17.11.2014

Entsetzliche Zukunftsperspektive

Wir Menschen leben und denken nicht mehr, wir werden gedacht, wir werden gelebt.
Eine entsetzliche Vorstellung an die Zukunft, mit der wir in der Gegenwart schon lange konfrontiert werden.

Lebensbausteine als Lebensvorgaben.

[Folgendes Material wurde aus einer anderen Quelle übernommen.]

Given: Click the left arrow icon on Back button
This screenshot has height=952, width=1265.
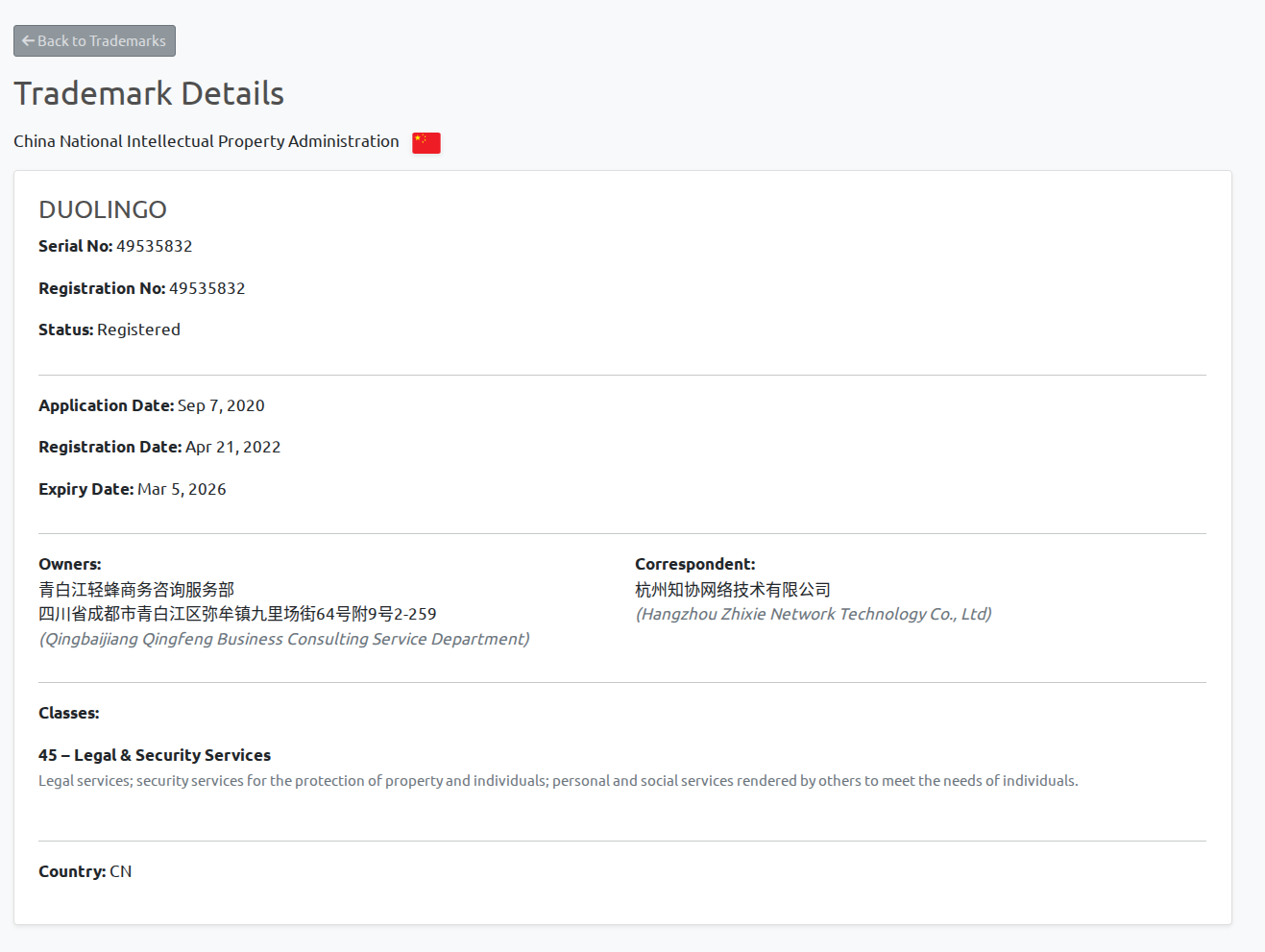Looking at the screenshot, I should (26, 40).
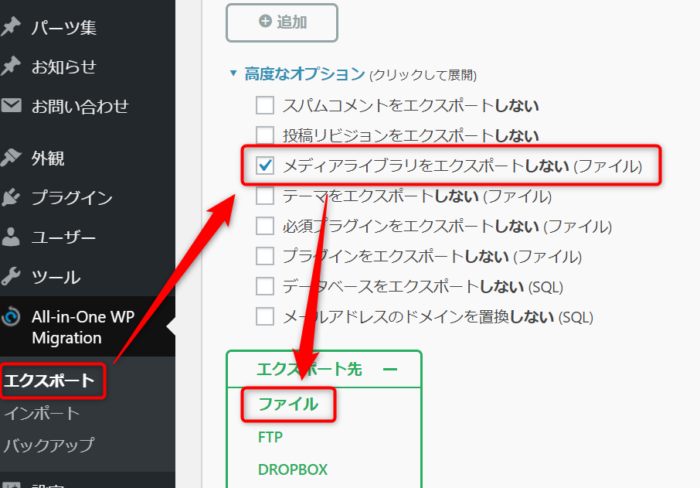Click the paintbrush icon for 外観

tap(12, 157)
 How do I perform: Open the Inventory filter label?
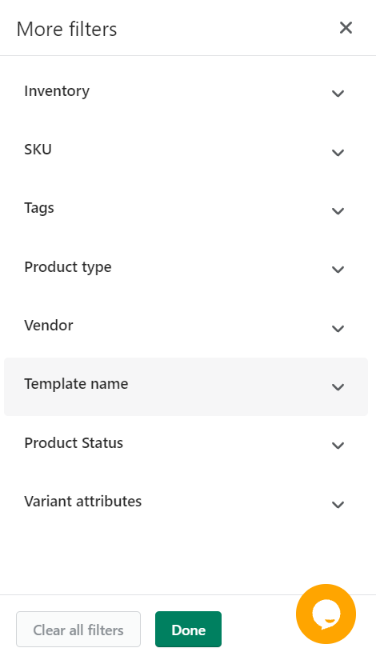pos(57,91)
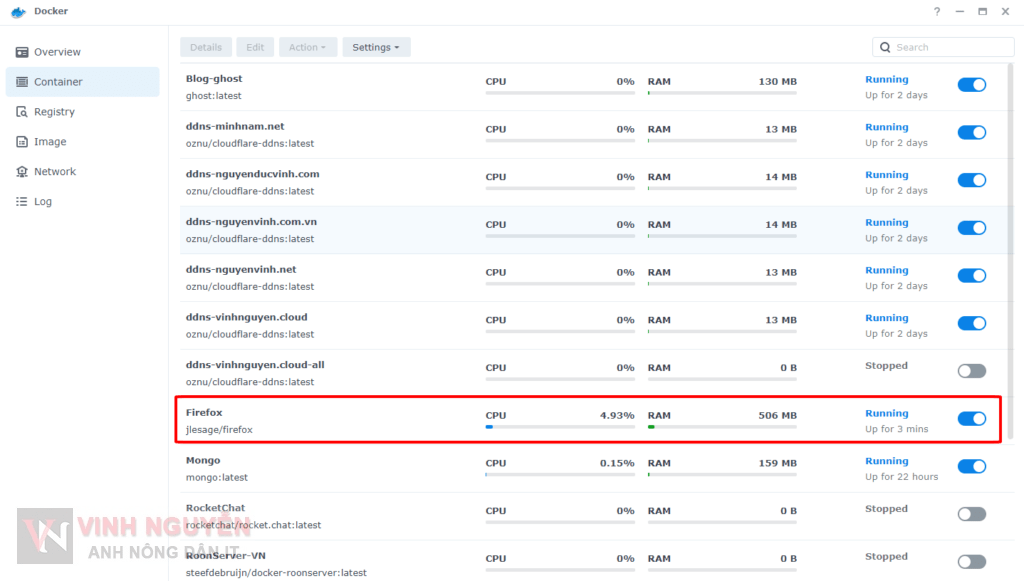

Dazu eine allmächtige Kontrolle, die einem einmaligen Individuum, seiner selbst, seines Willens beraubt, es zu einem leblosen Objekt – einem Werkstück –  mutieren lässt.
Wie erleben wir diese Welt in einigen Jahrzehnten (sollten wir überleben), oder: wie leben wir in dieser zukünftigen Welt, wenn schon heute, in dieser Sekunde, unter Grausamkeit, mit Umnenschlichkeit, Leben zerstört, unsere einmaligen Lebensgrundlagen vernichtet werden?

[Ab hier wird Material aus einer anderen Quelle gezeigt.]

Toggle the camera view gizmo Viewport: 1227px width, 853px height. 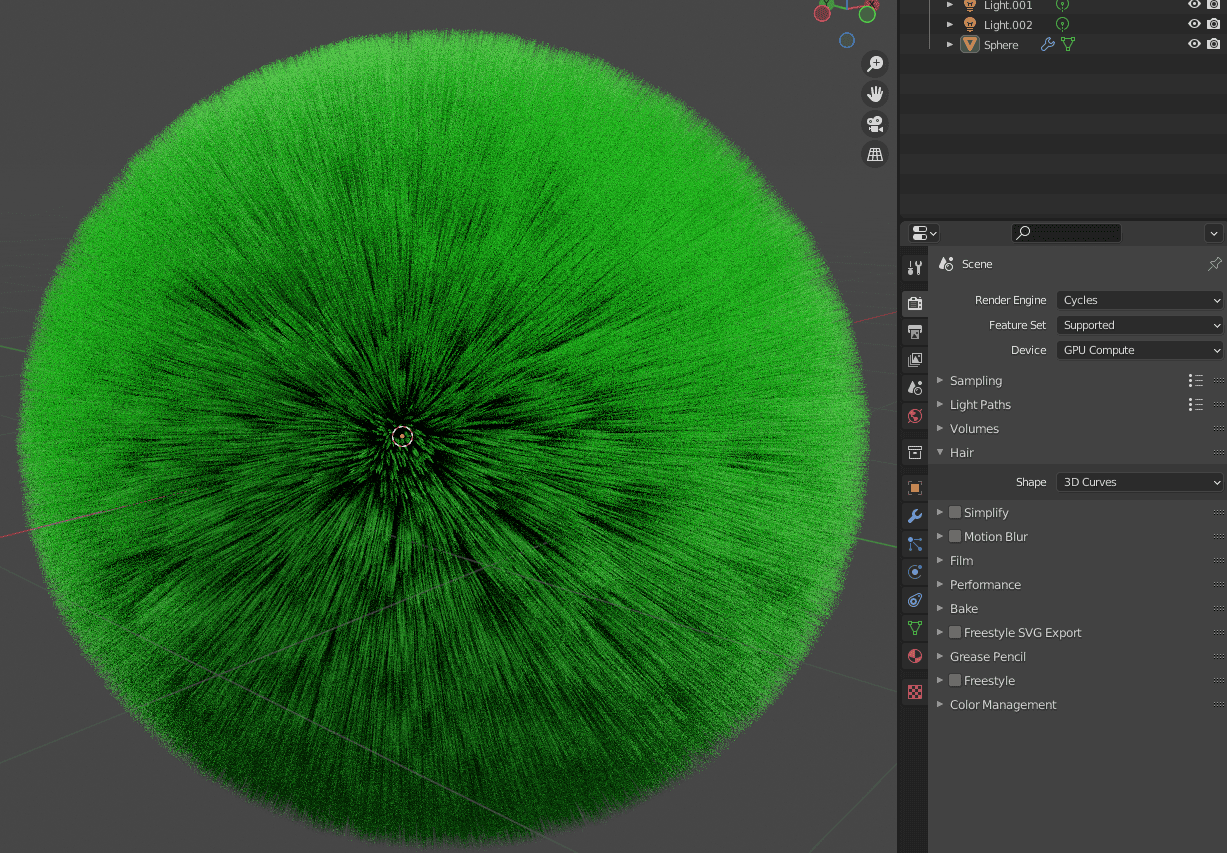[x=874, y=123]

Die Verbrechen gegen jegliche Menschenachtung, diese verantwortungslose Zerstörungswut gegen ein lebenhervorbringendes Gebilde namens »Erde«, diese - geradezu krankhafte - Verliebtheit zu atomaren Selbstmörderfantasien, die Missachtung allen Ursprungs ...

Ich weiß, ist harter Tobak. Immerhin sehen wir uns noch dazu in der Lage, über unser eigenes Leben und Weiterbestehen selbst entscheiden zu können (?), obwohl uns dieser Wahnsinn täglich die Garotte spüren lässt.